The place of JAK inhibitors in systemic juvenile idiopathic arthritis with lung disease: French experience
- PMID: 39447041
- DOI: 10.1093/rheumatology/keae589
The place of JAK inhibitors in systemic juvenile idiopathic arthritis with lung disease: French experience
Abstract
Objectives: A new form of systemic juvenile idiopathic arthritis (SJIA) with associated lung disease (SJIA-LD) has recently been described. Multiple lines of treatment have failed to yield satisfactory results for this disorder. Janus kinase inhibitors (JAKis) have recently been approved for the treatment of JIA, but clinical evidence of their efficacy in SJIA-LD is still weak. Here we describe and assess real-life experience of SJIA-LD treatment with JAKis in France.
Methods: This is a retrospective study based on information gathered from patients' medical records. Systemic and pulmonary symptoms and biological data including CRP, ferritin, IL-18, chest CT scan and functional respiratory tests were collected.

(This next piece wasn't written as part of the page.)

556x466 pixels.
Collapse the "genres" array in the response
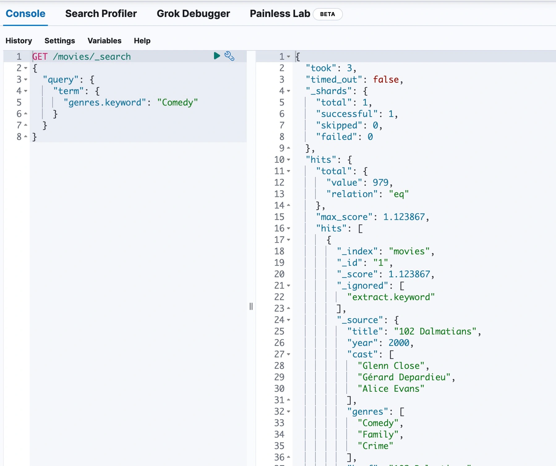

Results: Eight patients with SJIA-LD were identified in French paediatric rheumatology centres. All received at least one JAKi (baricitinib, ruxolitinib and/or tofacitinib). Complete disease control was obtained in four patients. Steroids were tapered in four patients and stopped in two. Three patients presented an episode of macrophage activation syndrome (MAS) shortly after anti-IL-1s were stopped when JAKis were introduced. Two patients had other serious side effects (viral reactivation-EBV, BK virus, cytopenia). At last follow-up, one patient had died from severe MAS, two patients had undergone haematopoietic stem cell transplantation, four were in complete response (two of them free of steroids), and one in partial response with JAKis. Lung response to JAKi was not clearly linked to disease duration.
Conclusion: JAKis offer another therapeutic option for patients with SJIA-LD. However, the risk of MAS argues for caution about stopping anti-IL-1s when introducing JAKis. Tolerance needs careful monitoring in larger studies..
Keywords: JAKi; MAS; SJIA-LD; Still’s disease; pulmonary.